Republicans see the anti- Israel protests at colleges


University Professor Nurit Peled-Elhanan is Suspended from Israel for Defending Israel in the Wake of Occultations

College campuses have been divided over Israel and Palestine for a long time, but never quite like this: violent threats against Jewish students; pro-Palestinian protests that pull major contributions; and campaigns sponsored by outside conservative groups.

Republicans cast these episodes as part of a larger culture battle over education that has been raging since the P.H. outbreak as angst over school closings and mask policies gave way to warnings of liberal indoctrination in schools.

The message has unified broad parts of the party, including socially conservative grass-roots activists who are focused on issues like school curriculums and so-called parents’ rights, evangelical voters driven by their faith to support Israel, and the highest-ranking members of the party establishment.

Republican presidential candidates spoke at an event hosted by the Republican Jewish Coalition in Las Vegas last weekend, where they described universities as incubators of a far- left ideology.

Diversity, equity and inclusion programs have fueled discrimination in American universities, the governor of Florida stated during his address on Saturday. “That’s anti-Israel, it’s anti-Jewish 100 percent if you take to that to the logical conclusion,” he said.

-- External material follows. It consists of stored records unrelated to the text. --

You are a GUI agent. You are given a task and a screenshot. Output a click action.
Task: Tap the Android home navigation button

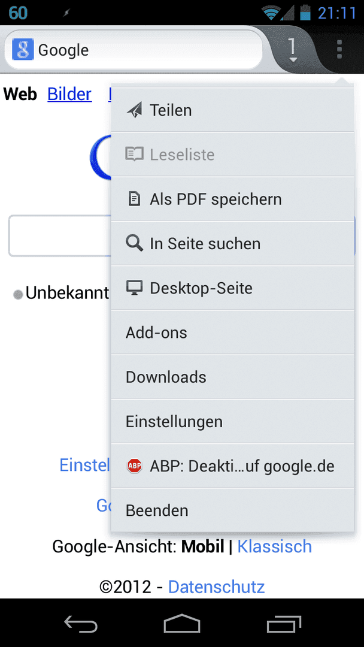(x=182, y=623)
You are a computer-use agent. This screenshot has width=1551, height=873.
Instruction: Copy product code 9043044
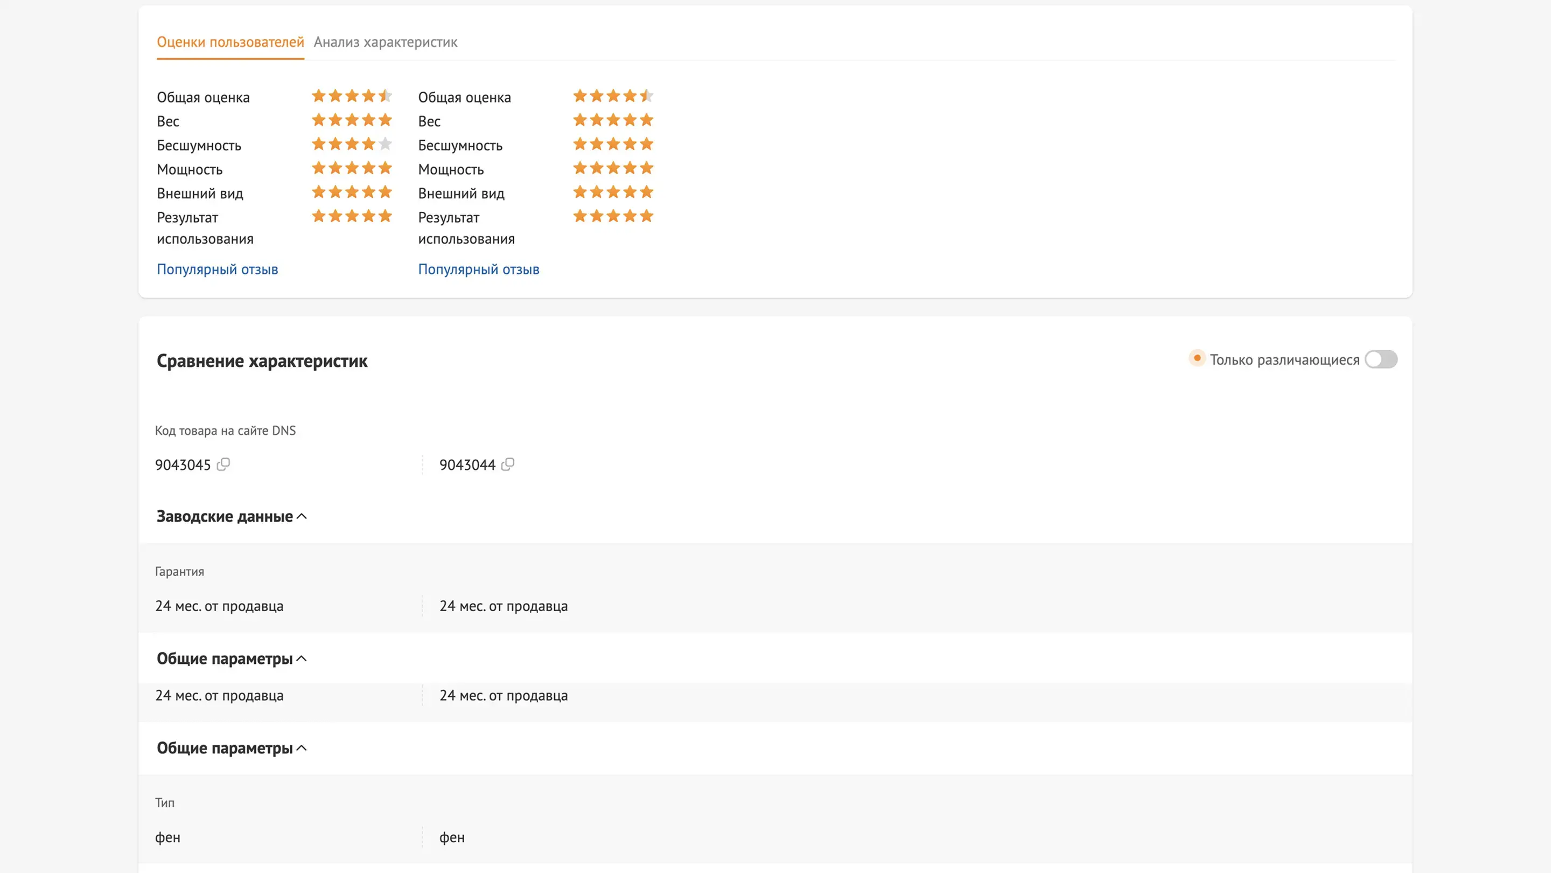(x=508, y=465)
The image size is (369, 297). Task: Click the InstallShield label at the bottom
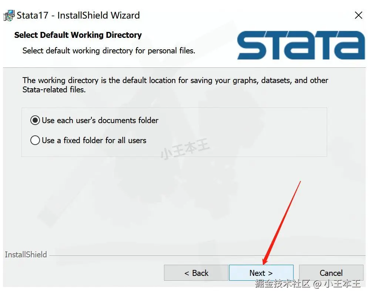[26, 255]
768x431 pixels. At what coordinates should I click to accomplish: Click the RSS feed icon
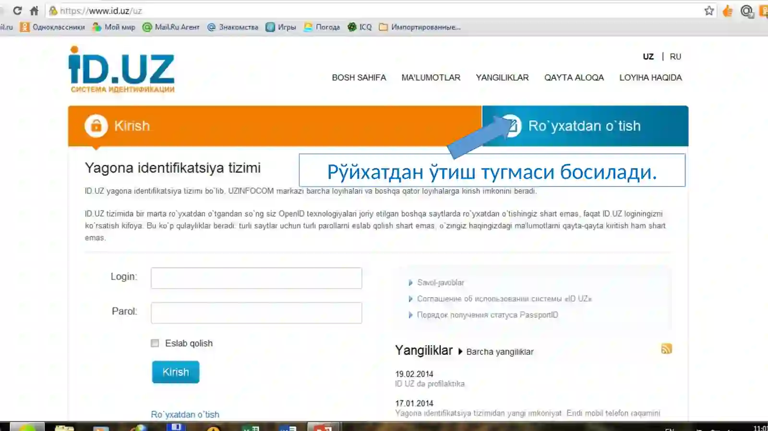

On Oct. 25, Professor Nurit Peled-Elhanan, a lecturer at a college in Jerusalem, participated in a discussion in a faculty WhatsApp group about the horrific events of Oct. 7. She wrote that the slaughter of people in Gaza reminded her of what Jean-Paul Sartre said about race relations. Ms. Peled- Elhanan wrote that they saw the gaze.

Ms. Peled- Elhanan approached me for legal advice after she received this notice, which is an example of a similar case. In the past three weeks, according to Adalah, the Legal Center for Arab Minority Rights in Israel, dozens of students, almost all of them Palestinian citizens of Israel, have been suspended or summoned to hearings before being suspended from their academic institutions on the charge that statements they posted on social networks constitute support for terrorism. The group Academia for Equality has identified at least three other university lecturers at different institutions, one Jewish and two Palestinian, who were also summoned to hearings. There are two who are still in proceedings. Ms. Peled- Elhanan was given a severe reprimand but was still able to keep her job.

This isn’t an accident. Speech suppression and targeting of critics of the policy toward the conflict has always been a strategic goal. It is part of the grand plan to undermine the democratic values of the Israeli government, which included the establishment of a full, official ethnonationalist Jewish regime between the Jordan River and the Mediterranean Sea.

It shouldn’t be surprising: In societies that contain widespread nationalistic tendencies, as is sadly the case in Israel, war and national tragedies create the perfect environment for witch hunts and the accelerated branding of critics and minorities as enemies from within. This is exactly what has been unfolding in Israel in the past three weeks.

But even this grave process of constantly reducing the space for political discussion of the Israeli occupation and treatment of Palestinians and the authoritarian suppression of criticism and dissent did not prepare civil society for what has been happening since Oct. 7.

I see it every day in requests for legal advice that I get from activists and nongovernmental organizations who are scared of being sued for their posts before Oct. 7, which was the day they would have lost their licenses.